Pages

Friday, June 25, 2010

The Disfigured Face: Thomistic Ontology: Existence Distinct from Essence

METAPHYSICS AFFECTS ETHICS perhaps is the conclusion of Professor Cortest's first chapter in his The Disfigured Face: Traditional Natural Law and Its Encounter with Modernity. The science of being affects the science of doing. Who we think we are, and what we think of reality, affects how we act. Modern man does not know how to act, largely because he does not know who he is or even what is (that, or he thinks he can make himself whatever he wants to be and has not stable, informing nature that ought to guide him). St. Thomas Aquinas did not suffer from the modern malaise which has deracinated or uprooted man.

At the heart of the natural law theory of St. Thomas Aquinas is his ontology. Ontology, a word which comes from Greek ontos (ὄντος = of being) and logia (λογία = study, science, theory), is the science of being. Since at least the time of Christian Wolff (1679-1754), "ontology" has been distinguished from "metaphysics" generally, and now is regarded as part of "metaphysics," along with its other components "psychology" and "cosmology." At the center of St. Thomas's ontology was the proposition that essence is really distinct from existence, that existence was the preeminent ground for the discovery of truth, and that existence was for every thing other than God, whose essence is existence, a sharing in existence as a gift of God. God it is "who properly causes existence in creatures, just as it is fire itself that sets other things on fire. And God is causing this effect in things not just when they begin to exist, but all the time they are maintained in existence, just as the sun is lighting up the atmosphere all the time the atmosphere remains lit." (Cortest, 12, quoting S.T. Ia, q. 8, art. 1)

Extracted data -
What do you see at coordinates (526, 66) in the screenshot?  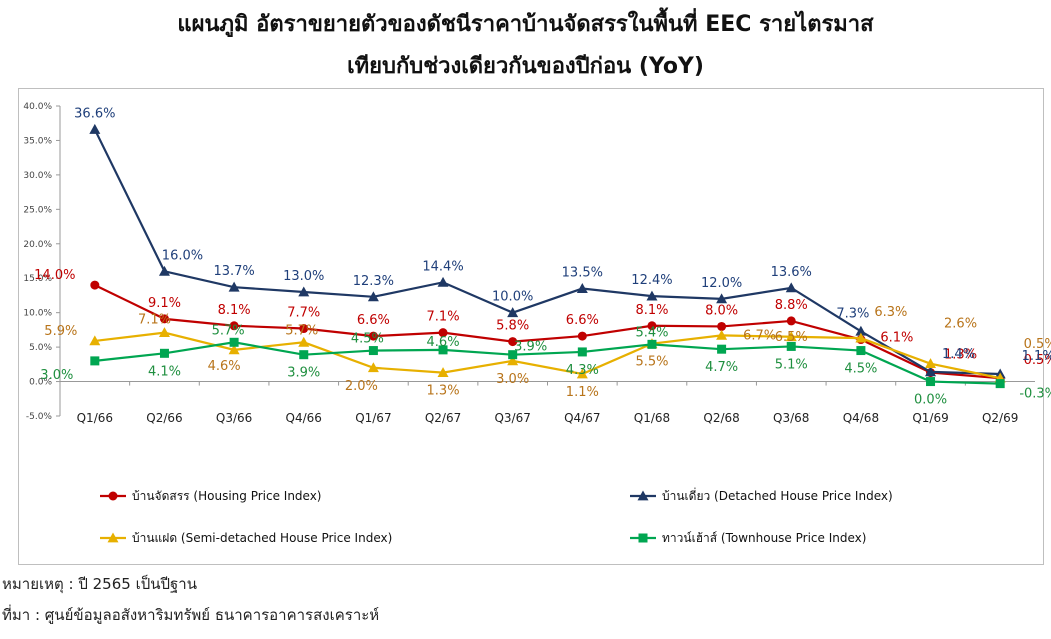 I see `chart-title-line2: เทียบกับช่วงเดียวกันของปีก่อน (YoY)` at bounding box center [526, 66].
--
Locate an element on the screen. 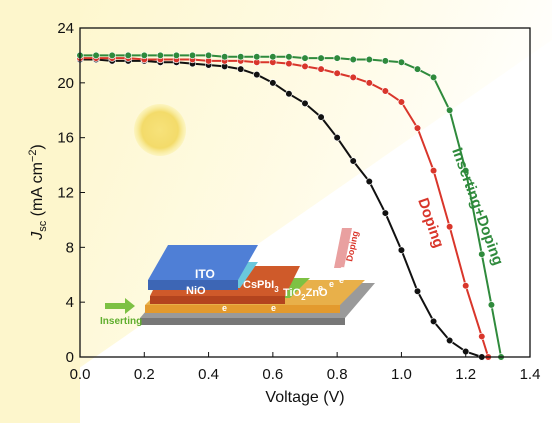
---
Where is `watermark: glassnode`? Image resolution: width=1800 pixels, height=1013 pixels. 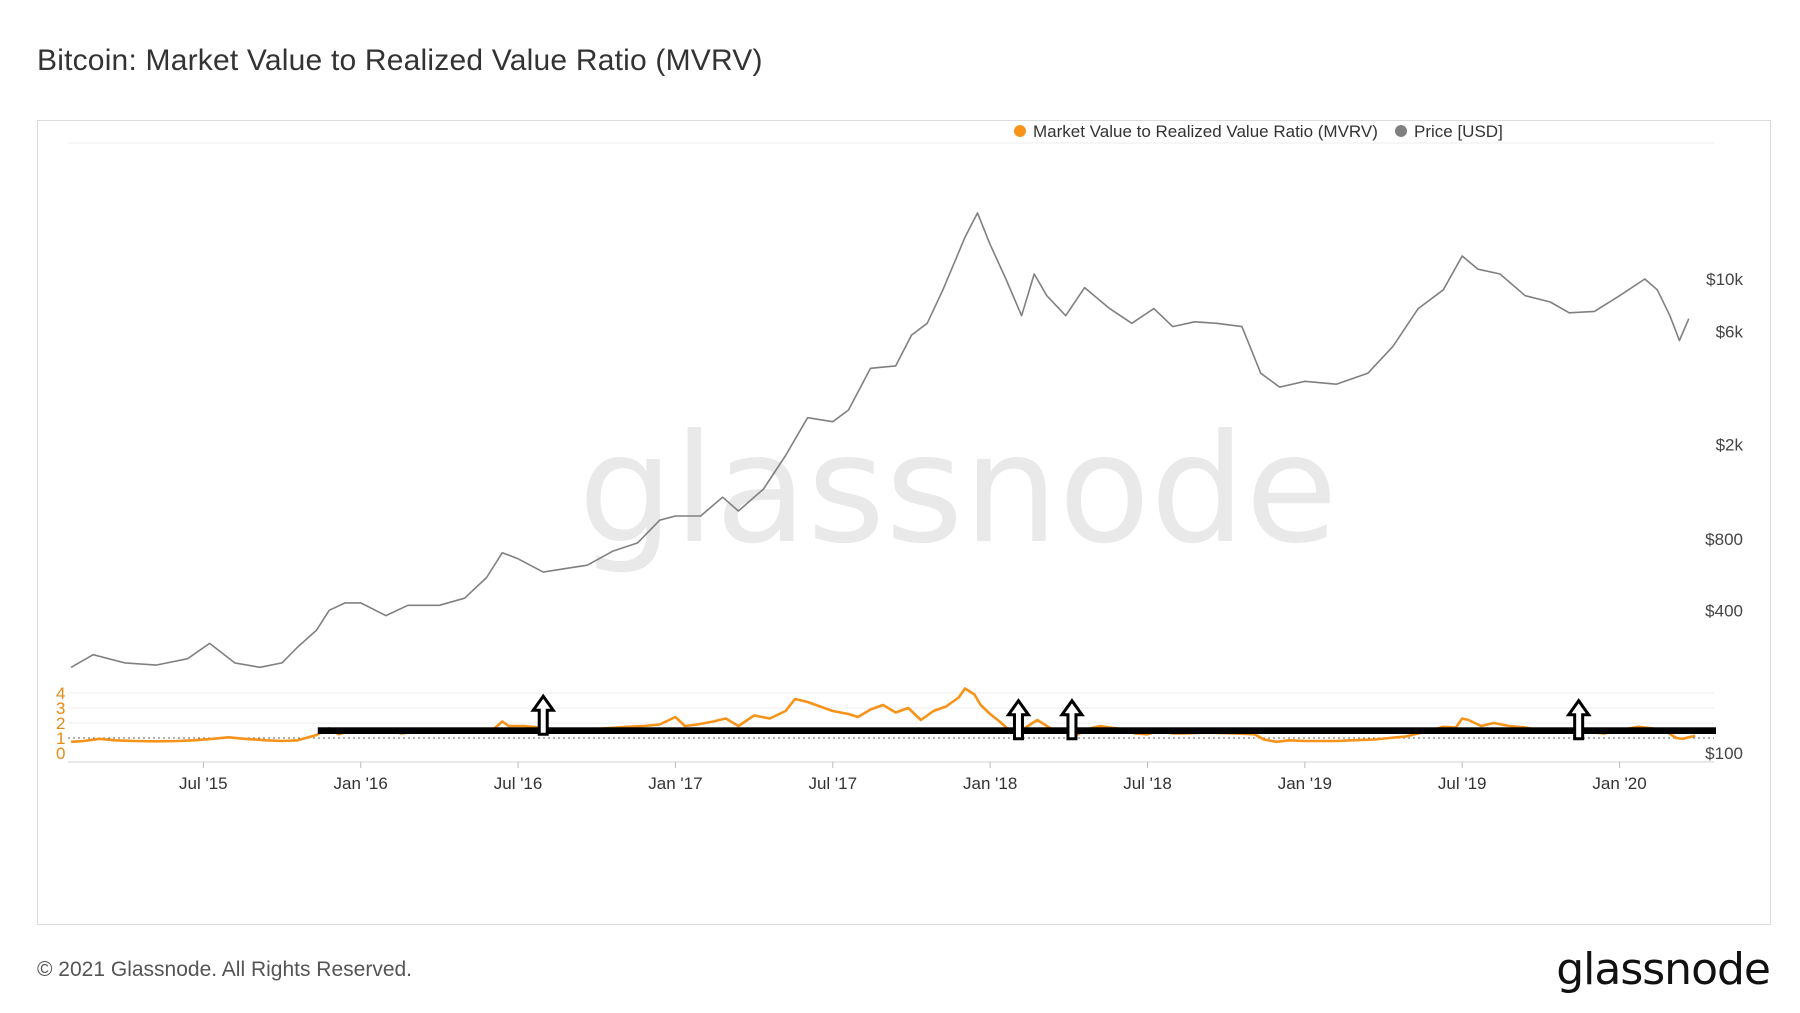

Work order A - Sum up the post on Thomistic ontology in two sentences.
Work order B - Which components of metaphysics does the post on Thomistic ontology name?

Problem solution A - The post holds that metaphysics affects ethics: modern man does not know how to act largely because he does not know who he is, a malaise St. Thomas Aquinas did not suffer from. At the heart of Aquinas's natural law theory is his ontology, the science of being, centered on the real distinction between essence and existence, with every thing other than God sharing in existence as a gift of God.

Problem solution B - Ontology, psychology, and cosmology.